10.11.2024 | aktual.: 10.11.2024 17:03
Synoptyk IMGW Anna Gryczman poinformowała PAP, że w niedzielę i poniedziałek pogoda w Polsce nie ulegnie większym zmianom. Zachmurzenie będzie duże i całkowite, jedynie na południu kraju, zwłaszcza w rejonach górskich Karpat i Sudetów, pojawią się większe przejaśnienia i rozpogodzenia.
Na południu, południowym wschodzie oraz na krańcach południowo-zachodnich Polski mogą występować wieczorne mgły ograniczające widzialność do 100–200 metrów. Gryczman zaznaczyła, że "te mgły, które ograniczą widzialność do 100 m, będą się utrzymywać przez całą noc". Przy spadku temperatury poniżej zera istnieje ryzyko oblodzenia nawierzchni.
Dalsza część artykułu pod materiałem wideo
Temperatura maksymalna w niedzielę wyniesie od 2 do 5 stopni Celsjusza, jednak w rejonach górskich przy rozpogodzeniach może wzrosnąć do 7 - 9 stopni, a miejscami nawet do 10 -12 stopni.
Na Wybrzeżu termometry pokażą od 5 do 8 stopni. W nocy z niedzieli na poniedziałek temperatura minimalna spadnie do -1 lub -2 stopni, a przy rozpogodzeniach nawet do -3 stopni. Najchłodniej będzie w obszarach podgórskich, gdzie słupki rtęci mogą pokazać od -5 do -8 stopni.
Pogoda na 11 listopada
W poniedziałek zachmurzenie pozostanie duże i całkowite, z możliwymi opadami mżawki przy pełnym zachmurzeniu, a na zachodzie kraju może pojawić się słaby deszcz. Na południu i południowym zachodzie nadal będą występować silne zamglenia utrzymujące się do godzin przedpołudniowych. Synoptyk IMGW wskazała, że "rano, kiedy będzie mroźno, może być przy tych mgłach ślisko".
Temperatura maksymalna w poniedziałek będzie podobna do niedzielnej i wyniesie od 2 do 5 stopni Celsjusza, a nad samym morzem do 6 stopni. W przypadku rozpogodzeń temperatura może sięgnąć nawet 8 - 9 stopni. Wiatr będzie słaby, zmienny lub z kierunków południowych, stopniowo skręcający na wschodnie i północne.

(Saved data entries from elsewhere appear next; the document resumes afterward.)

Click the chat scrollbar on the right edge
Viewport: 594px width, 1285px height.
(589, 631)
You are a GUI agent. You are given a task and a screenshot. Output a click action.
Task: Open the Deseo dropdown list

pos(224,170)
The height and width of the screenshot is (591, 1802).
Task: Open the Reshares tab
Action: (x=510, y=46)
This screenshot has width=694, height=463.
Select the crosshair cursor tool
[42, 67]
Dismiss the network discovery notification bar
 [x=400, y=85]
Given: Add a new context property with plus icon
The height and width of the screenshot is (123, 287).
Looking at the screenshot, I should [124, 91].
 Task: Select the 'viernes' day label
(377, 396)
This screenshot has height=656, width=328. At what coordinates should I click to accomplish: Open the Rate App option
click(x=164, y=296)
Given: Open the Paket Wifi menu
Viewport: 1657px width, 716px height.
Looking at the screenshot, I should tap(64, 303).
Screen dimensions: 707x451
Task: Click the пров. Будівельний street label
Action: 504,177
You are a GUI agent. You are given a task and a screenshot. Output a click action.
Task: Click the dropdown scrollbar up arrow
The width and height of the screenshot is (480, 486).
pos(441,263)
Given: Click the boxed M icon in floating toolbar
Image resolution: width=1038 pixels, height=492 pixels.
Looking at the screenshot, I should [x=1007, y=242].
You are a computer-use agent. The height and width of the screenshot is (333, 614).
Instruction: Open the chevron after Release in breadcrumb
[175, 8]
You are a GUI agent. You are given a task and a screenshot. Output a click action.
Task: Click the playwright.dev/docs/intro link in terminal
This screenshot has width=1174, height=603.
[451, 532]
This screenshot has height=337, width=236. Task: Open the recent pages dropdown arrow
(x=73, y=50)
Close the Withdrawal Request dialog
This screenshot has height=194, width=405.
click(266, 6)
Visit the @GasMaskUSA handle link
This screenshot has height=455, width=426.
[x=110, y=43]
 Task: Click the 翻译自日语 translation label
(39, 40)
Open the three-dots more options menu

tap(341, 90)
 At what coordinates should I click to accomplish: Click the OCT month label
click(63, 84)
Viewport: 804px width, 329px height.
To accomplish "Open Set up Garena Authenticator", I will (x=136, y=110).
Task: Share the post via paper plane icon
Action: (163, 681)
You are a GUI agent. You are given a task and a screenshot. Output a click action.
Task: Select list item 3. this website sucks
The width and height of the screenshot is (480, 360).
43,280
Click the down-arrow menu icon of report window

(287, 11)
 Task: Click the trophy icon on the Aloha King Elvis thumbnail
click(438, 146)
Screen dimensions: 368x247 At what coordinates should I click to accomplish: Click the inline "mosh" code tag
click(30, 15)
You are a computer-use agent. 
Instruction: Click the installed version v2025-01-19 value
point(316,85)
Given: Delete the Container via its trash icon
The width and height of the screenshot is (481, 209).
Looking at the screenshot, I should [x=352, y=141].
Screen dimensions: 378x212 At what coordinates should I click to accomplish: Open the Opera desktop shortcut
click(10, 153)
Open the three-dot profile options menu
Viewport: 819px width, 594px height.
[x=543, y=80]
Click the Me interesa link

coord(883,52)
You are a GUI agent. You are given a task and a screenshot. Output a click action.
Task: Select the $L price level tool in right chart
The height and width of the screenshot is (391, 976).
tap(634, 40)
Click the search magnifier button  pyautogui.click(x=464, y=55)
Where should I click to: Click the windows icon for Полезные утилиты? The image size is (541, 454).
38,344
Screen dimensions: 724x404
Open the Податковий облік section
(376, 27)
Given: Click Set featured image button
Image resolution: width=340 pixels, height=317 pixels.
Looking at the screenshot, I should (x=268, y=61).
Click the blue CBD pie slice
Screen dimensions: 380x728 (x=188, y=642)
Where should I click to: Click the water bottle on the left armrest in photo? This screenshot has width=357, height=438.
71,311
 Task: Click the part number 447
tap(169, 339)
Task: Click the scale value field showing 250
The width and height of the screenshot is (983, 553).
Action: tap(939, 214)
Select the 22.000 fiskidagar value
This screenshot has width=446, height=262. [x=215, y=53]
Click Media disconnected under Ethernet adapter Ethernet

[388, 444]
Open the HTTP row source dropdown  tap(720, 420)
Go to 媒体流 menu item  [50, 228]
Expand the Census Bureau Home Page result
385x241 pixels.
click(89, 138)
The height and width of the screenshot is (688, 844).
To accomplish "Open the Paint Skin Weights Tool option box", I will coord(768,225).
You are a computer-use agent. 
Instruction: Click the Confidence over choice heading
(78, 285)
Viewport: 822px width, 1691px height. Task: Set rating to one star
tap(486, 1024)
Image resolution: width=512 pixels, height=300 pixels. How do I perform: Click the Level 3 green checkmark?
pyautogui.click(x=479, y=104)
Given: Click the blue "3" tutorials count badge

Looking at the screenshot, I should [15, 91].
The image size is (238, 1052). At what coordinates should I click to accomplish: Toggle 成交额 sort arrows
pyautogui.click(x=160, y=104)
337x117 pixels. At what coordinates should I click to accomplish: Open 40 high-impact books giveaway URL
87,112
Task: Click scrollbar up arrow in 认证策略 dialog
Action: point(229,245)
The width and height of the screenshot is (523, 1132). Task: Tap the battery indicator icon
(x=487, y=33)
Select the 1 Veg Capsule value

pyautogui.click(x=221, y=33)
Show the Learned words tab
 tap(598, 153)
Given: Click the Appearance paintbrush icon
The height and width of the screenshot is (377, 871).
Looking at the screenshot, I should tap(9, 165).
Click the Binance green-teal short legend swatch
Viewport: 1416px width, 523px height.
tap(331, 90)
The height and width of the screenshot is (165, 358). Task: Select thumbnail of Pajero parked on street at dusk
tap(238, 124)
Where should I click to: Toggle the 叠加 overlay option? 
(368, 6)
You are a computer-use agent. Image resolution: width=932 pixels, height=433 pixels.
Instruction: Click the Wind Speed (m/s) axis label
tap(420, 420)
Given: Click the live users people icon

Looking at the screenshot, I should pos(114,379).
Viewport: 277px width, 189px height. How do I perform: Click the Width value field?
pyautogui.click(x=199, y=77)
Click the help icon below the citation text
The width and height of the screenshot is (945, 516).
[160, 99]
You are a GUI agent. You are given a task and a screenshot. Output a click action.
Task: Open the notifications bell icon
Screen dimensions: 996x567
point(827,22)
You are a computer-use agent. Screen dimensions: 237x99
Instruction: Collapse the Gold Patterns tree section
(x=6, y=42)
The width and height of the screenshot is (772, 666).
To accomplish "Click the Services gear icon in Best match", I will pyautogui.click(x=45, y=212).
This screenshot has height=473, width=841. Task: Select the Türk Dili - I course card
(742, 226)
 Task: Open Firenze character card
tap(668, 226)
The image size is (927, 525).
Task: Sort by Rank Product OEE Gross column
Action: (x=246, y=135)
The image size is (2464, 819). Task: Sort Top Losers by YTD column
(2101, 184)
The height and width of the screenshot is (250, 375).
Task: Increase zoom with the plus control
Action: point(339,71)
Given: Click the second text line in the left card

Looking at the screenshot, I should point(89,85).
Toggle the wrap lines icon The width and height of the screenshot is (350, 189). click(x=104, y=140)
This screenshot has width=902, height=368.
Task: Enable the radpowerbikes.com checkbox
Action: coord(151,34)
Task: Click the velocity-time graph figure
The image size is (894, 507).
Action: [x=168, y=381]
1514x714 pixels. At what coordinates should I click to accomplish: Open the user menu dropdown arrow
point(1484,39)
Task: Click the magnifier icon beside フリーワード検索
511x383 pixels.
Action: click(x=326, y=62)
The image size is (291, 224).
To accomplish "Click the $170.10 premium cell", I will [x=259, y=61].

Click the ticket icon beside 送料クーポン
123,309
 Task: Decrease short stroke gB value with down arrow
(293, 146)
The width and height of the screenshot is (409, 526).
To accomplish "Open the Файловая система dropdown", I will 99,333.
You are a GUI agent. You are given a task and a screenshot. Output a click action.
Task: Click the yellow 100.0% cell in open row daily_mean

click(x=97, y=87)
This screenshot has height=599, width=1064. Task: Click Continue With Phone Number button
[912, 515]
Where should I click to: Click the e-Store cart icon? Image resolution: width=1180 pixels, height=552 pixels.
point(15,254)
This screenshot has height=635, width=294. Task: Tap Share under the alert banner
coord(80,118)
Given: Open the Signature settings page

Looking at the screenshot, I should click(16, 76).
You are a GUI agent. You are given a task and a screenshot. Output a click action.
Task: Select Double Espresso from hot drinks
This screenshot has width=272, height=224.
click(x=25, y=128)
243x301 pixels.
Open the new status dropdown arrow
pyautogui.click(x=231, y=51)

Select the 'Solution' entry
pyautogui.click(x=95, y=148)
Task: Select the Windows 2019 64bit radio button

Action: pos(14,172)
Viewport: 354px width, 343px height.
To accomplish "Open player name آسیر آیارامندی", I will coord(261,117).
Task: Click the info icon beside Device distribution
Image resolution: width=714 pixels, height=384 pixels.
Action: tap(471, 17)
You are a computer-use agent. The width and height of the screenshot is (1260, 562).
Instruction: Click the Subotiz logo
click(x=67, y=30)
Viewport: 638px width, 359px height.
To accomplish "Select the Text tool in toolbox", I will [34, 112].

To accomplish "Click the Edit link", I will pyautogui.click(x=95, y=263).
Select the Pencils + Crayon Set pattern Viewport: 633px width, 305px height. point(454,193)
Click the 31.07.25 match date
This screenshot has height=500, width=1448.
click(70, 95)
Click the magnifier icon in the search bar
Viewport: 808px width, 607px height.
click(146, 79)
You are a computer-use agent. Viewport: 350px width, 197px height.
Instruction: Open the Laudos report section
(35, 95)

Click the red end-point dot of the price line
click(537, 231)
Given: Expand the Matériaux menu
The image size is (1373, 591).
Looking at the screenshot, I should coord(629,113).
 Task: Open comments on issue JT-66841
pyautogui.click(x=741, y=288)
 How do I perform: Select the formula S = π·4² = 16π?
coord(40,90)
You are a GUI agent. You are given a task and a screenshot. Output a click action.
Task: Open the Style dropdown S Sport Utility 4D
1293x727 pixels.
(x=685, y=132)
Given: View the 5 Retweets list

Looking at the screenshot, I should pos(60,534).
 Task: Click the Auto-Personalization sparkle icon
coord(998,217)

Noc z poniedziałku na wtorek nie przyniesie istotnych zmian w pogodzie. Nadal dominować będzie duże zachmurzenie i występować będą gęste mgły ograniczające widzialność do 100 - 200 metrów. Możliwe są opady mżawki, a na zachodzie kraju również słabe opady deszczu. Temperatura minimalna wyniesie od -2 do 2 stopni Celsjusza, najcieplej będzie na Wybrzeżu – do 4 stopni. W rejonach podgórskich temperatura może ponownie spaść lokalnie do -5, a nawet -9 stopni.
Anna Gryczman podsumowała, że "przełamanie tej sytuacji ze zgniłym wyżem będziemy mieć dopiero na koniec tygodnia". Do tego czasu nie należy spodziewać się znaczącej poprawy warunków pogodowych.